(PROBLEM DESCRIPTION) Lines in the records below that contain the word "page" must each be copied.

□ □ □ □ □ □ □

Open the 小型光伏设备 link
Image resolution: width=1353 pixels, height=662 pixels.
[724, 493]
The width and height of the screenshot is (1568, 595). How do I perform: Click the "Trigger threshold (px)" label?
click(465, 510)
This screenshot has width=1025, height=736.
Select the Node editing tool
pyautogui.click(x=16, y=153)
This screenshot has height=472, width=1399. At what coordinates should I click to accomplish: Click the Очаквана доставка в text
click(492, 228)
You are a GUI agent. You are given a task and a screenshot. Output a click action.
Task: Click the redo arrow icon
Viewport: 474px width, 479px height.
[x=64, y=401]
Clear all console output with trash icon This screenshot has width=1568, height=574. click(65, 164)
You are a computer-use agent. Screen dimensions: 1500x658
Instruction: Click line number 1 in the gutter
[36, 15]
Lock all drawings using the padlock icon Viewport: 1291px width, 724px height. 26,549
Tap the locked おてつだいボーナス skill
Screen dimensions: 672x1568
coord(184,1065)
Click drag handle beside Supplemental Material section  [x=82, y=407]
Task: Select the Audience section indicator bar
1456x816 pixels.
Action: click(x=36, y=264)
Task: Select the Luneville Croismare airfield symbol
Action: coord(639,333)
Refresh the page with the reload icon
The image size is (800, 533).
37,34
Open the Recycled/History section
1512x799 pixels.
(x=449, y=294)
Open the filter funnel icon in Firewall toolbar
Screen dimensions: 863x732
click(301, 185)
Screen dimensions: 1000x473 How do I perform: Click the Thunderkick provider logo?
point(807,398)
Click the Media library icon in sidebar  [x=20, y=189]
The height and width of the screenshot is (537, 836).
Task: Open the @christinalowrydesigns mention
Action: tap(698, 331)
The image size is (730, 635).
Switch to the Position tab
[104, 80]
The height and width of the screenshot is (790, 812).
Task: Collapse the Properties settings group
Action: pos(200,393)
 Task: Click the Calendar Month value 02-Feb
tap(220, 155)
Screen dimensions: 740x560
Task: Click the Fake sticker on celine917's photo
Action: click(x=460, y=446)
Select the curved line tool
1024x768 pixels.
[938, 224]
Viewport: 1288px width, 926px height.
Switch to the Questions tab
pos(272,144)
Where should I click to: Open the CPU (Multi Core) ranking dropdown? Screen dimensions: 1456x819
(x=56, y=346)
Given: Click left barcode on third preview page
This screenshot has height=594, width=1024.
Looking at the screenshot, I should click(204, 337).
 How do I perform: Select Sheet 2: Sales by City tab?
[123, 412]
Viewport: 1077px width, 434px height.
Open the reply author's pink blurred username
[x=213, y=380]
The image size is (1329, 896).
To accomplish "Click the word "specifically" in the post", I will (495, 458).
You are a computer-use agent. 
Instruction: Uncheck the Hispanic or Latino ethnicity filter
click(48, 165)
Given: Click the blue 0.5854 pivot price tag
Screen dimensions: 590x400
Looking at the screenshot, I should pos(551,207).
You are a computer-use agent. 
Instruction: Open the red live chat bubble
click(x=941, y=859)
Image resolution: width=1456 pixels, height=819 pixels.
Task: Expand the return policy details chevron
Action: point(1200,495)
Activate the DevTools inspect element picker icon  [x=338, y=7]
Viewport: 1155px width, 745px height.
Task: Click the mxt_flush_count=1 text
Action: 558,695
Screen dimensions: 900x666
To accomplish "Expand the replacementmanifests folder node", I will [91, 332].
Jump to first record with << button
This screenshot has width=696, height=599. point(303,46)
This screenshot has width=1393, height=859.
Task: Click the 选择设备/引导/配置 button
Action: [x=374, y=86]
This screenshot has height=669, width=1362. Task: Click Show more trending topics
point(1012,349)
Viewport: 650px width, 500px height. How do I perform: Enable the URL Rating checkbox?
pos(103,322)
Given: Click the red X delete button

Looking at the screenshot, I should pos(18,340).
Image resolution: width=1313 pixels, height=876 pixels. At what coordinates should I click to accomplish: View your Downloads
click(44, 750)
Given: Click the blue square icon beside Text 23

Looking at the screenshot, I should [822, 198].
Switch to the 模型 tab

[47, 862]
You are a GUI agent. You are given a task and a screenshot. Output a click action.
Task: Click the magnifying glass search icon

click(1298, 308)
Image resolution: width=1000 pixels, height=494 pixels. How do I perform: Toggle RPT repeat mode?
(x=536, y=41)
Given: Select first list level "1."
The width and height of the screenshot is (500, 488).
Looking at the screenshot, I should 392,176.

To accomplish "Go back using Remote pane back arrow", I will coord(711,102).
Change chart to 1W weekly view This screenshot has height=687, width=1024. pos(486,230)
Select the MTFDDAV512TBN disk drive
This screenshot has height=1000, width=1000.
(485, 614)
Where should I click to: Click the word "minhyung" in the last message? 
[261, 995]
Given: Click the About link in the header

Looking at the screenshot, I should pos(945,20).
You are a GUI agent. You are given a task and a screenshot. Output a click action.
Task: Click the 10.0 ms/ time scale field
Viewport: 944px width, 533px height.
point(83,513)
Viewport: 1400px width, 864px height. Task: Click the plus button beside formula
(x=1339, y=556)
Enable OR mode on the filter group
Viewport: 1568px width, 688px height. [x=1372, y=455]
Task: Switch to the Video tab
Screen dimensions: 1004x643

□ □ □ □ □ □ □

(RESPONSE TO THE TASK)
Refresh the page with the reload icon
Given: Click left barcode on third preview page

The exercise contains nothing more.